AMMONITES WERE SUCCESSFUL SLACKERS AFTER THE TRIASSIC/JURASSIC MASS EXTINCTION

Ammonites bounced back from the end-Triassic mass extinction thanks largely to the extremely abundant and cosmopolitan species that produced distinctive serpenticonic shells throughout the Early Jurassic. New flume experiments and synthetic computational results evaluate the hydrodynamic efficiency of a range of ammonoid shell shapes and ornament styles. We test 3D printed models of synthetic, ideal, and replica ammonite shells in a 1-meter flume at speeds of 5-20 cm/s, with lower speeds tested in simulations using ANSYS Fluent.

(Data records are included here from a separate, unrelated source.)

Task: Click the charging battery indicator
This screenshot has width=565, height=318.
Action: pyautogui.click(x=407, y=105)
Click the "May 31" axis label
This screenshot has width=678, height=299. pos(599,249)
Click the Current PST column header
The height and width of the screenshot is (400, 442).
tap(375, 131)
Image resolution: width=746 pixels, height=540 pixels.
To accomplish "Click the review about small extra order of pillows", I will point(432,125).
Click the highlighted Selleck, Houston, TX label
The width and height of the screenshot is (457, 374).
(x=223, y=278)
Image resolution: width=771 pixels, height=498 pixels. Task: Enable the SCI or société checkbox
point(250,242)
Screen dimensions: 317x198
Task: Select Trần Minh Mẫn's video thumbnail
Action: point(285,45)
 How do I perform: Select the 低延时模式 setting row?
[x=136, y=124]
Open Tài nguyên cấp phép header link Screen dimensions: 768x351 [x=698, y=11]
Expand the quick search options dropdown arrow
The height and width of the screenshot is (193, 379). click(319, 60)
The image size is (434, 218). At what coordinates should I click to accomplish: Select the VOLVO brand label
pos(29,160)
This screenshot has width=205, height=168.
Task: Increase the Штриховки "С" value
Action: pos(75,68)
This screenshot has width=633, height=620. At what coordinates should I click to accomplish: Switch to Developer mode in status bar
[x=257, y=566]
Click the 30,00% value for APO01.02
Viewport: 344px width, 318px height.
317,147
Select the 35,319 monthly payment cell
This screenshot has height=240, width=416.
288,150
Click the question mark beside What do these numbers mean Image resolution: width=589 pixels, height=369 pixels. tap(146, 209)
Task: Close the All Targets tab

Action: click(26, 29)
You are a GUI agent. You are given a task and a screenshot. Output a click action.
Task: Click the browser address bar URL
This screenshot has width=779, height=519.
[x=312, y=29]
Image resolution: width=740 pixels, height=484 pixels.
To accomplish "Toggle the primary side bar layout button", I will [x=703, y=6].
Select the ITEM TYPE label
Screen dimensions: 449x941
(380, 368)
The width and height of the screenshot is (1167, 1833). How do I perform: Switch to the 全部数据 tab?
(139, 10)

Unsurprisingly, the results show that the simple coiled-snake shape of serpenticonic shells is not optimized for swimming efficiency. Rather than swimming forcefully against ocean currents, these widespread cephalopod species probably used jet propulsion for punctuated activity such as dodging predators. Synthetic models of shell growth across ammonoid shell shapes show that the serpenticones did a decent job of protecting the body within. For a given amount of biomineralized growth, the shells gained greater overall length than more inflated forms, and greater volume than more compressed forms. Early Jurassic serpenticones also frequently feature ribs, which have dynamic influence on drag and lift. We suggest these ribs actually aided ammonites in prey capture by providing greater stability during an abrupt extension of the soft body. Combining experimental and synthetic methods, using real and idealized fossil shells, allows first order interpretations of the ecological complexity within post-extinction Mesozoic oceans. These experiments also provide context for comparison of ammonoid shells in a hydrodynamically-relevant morphospace (Ritterbush and Bottjer, 2012). Despite their high taxonomic diversity, it is possible that the behavior repertoire and ecological tiering of Early Jurassic ammonites remained limited.